[Dataset items]
BEGIN

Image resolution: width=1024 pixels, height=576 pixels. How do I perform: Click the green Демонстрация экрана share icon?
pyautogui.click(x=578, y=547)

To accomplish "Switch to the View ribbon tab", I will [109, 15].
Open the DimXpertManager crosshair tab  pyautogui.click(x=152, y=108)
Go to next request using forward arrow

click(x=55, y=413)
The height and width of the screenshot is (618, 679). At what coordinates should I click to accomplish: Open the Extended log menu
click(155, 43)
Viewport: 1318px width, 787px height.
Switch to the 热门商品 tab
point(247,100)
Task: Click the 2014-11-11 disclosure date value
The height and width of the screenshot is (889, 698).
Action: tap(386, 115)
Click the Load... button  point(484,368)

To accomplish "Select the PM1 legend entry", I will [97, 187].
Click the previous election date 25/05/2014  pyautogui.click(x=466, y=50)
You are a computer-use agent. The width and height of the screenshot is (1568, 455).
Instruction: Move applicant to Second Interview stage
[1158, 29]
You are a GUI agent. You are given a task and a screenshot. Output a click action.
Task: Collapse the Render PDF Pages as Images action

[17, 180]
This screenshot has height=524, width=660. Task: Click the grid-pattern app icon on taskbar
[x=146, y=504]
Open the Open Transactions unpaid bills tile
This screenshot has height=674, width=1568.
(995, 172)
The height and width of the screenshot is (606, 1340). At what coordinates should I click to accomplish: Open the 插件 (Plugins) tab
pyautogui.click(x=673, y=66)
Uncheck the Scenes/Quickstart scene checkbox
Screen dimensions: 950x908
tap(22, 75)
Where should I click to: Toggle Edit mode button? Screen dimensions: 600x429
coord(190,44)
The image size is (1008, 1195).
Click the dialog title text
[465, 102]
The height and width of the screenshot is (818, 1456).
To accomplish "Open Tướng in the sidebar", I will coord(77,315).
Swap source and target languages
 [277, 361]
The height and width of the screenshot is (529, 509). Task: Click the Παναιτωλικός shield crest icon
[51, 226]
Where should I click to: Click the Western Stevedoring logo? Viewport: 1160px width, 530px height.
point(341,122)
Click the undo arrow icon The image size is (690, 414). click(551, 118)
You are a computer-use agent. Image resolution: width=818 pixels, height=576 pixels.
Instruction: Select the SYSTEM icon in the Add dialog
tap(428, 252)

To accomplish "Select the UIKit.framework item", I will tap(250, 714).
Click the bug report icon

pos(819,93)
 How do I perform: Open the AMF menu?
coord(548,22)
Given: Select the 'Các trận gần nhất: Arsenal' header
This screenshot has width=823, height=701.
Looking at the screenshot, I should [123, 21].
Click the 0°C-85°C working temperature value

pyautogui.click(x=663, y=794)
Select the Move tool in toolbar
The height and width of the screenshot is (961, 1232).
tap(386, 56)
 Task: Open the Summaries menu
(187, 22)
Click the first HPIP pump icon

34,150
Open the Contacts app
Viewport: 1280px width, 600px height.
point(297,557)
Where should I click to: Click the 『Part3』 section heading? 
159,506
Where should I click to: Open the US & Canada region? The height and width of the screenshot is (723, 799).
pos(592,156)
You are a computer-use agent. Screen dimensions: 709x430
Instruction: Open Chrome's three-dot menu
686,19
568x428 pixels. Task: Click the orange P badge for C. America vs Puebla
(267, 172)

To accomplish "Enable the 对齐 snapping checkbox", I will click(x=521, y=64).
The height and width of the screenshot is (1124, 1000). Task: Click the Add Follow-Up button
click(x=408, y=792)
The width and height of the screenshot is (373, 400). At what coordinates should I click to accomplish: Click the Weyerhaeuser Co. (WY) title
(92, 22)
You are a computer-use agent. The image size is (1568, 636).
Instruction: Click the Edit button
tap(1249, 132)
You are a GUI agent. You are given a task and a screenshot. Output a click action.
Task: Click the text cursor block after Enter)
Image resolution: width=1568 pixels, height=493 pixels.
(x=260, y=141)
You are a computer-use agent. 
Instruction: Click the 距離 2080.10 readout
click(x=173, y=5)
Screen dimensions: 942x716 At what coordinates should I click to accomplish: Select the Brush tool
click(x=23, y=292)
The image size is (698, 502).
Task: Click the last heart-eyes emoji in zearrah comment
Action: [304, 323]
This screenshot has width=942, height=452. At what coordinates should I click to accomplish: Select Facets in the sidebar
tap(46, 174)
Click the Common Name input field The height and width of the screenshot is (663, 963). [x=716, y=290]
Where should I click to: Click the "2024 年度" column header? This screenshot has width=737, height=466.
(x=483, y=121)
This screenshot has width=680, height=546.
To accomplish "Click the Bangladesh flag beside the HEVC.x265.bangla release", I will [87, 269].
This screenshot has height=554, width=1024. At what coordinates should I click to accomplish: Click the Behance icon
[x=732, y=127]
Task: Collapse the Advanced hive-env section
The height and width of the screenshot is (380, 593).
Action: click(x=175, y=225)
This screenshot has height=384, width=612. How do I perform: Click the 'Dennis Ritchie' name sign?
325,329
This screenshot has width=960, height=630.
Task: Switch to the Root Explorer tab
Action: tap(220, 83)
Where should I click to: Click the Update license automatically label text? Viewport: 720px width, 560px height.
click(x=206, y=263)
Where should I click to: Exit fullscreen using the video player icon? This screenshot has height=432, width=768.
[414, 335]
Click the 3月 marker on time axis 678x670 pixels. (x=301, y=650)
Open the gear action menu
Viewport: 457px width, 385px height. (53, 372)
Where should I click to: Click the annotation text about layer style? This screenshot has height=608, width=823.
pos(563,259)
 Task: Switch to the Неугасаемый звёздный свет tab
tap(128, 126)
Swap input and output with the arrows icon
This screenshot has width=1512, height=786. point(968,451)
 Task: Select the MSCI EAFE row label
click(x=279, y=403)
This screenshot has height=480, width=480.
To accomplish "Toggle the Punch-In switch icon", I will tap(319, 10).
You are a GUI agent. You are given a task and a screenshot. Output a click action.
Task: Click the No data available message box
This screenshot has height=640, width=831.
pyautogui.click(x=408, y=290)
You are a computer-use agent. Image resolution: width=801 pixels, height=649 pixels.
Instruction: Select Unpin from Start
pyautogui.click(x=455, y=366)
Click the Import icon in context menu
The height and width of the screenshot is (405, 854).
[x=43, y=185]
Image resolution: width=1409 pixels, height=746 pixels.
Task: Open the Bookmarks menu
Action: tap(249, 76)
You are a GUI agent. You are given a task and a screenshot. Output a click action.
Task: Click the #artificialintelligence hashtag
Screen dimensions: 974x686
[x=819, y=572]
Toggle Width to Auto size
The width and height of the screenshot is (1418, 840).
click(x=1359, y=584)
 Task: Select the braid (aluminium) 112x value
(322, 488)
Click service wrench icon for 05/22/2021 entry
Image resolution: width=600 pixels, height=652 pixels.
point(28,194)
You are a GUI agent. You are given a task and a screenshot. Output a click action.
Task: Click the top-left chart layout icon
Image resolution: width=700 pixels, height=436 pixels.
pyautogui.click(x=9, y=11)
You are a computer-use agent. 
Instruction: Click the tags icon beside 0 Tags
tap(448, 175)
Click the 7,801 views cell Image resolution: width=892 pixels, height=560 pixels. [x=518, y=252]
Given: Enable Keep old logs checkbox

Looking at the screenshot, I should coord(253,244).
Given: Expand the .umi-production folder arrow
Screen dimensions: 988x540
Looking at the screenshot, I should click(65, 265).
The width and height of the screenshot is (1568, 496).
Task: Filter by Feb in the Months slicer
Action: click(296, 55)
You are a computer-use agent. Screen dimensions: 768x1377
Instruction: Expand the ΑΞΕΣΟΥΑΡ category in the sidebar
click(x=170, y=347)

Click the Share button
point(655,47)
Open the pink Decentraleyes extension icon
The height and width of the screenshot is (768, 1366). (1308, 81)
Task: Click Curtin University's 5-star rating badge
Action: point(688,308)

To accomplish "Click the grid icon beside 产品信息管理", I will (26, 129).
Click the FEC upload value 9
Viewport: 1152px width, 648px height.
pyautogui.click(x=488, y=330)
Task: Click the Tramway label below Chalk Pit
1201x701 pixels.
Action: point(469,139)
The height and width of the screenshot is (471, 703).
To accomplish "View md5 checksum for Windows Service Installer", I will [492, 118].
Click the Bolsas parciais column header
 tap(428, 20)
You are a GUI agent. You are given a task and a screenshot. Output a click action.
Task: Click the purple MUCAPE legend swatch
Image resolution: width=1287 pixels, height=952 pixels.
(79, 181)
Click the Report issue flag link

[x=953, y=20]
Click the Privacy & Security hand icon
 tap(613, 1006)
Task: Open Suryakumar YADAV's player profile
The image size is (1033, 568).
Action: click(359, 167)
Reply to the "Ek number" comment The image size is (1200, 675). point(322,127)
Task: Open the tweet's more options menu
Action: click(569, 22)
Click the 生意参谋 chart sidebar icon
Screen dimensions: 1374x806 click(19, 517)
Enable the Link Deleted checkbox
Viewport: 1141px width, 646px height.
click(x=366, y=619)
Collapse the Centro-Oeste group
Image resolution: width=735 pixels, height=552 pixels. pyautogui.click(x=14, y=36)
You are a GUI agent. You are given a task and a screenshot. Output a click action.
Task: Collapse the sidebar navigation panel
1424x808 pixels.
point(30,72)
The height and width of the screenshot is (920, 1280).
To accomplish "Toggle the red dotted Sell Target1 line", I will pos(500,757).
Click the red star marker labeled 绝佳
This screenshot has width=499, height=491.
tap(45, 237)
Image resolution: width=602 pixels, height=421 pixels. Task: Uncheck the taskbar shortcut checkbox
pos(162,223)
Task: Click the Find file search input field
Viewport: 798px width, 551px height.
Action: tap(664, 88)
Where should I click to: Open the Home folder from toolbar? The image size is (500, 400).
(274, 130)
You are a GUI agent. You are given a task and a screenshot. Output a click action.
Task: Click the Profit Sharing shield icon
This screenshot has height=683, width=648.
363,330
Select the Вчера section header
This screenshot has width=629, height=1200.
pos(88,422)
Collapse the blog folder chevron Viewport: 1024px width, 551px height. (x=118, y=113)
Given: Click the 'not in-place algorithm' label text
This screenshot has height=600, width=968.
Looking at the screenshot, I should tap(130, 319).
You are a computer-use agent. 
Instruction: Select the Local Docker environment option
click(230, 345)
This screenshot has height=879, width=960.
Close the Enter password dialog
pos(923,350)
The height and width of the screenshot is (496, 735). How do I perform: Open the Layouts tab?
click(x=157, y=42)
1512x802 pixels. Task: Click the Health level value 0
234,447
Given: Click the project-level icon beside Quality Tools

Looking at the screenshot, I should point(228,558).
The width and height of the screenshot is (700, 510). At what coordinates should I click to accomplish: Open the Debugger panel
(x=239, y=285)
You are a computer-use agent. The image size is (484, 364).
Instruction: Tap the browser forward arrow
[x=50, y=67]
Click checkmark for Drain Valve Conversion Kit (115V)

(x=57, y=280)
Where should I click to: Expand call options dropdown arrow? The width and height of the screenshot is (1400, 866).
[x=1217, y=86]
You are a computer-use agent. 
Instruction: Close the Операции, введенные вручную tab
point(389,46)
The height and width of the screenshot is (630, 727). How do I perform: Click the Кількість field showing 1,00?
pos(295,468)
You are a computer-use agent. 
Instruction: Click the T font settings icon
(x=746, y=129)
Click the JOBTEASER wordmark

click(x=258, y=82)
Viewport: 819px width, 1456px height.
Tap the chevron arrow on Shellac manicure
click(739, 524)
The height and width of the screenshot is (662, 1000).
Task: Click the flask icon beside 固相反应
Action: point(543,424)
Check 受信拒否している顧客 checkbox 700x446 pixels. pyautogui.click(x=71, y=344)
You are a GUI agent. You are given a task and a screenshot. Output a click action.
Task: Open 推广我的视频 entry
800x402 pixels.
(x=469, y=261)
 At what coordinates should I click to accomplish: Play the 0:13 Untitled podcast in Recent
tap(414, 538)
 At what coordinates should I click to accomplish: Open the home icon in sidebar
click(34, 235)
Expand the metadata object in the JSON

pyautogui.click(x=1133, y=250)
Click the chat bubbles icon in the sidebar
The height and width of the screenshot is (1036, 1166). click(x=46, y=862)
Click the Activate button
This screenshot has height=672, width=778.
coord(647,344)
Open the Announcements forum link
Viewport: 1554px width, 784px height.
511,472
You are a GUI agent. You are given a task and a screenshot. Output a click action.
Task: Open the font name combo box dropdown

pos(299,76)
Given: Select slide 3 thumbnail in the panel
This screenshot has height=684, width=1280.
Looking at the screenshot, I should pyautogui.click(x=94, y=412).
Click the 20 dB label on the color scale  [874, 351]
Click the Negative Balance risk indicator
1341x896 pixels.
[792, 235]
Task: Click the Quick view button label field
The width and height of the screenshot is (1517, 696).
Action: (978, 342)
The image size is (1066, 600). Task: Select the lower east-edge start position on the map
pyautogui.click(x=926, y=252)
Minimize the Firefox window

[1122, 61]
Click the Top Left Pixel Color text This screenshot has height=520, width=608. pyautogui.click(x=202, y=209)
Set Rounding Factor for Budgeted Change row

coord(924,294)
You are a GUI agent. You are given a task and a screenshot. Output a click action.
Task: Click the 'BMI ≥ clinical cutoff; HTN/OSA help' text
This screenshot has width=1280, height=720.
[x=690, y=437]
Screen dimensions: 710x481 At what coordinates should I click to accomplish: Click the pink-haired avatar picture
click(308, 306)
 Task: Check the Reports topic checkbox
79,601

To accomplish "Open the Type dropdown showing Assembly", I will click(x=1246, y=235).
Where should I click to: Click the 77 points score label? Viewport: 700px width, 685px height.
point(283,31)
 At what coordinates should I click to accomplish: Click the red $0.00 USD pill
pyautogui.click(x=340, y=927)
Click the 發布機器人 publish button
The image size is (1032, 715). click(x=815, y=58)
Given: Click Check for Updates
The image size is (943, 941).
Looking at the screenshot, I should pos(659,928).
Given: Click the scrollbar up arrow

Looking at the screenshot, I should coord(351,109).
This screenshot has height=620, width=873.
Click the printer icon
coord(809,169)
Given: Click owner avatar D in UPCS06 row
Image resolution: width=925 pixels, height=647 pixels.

END

→ **What needs to be done**
Start with the line above that contains "Instruction: Click the T font settings icon" and stop after the line that contains "Viewport: 819px width, 1456px height.". Output those lines exactly, and only those.

→ **Finished task**
Instruction: Click the T font settings icon
(x=746, y=129)
Click the JOBTEASER wordmark

click(x=258, y=82)
Viewport: 819px width, 1456px height.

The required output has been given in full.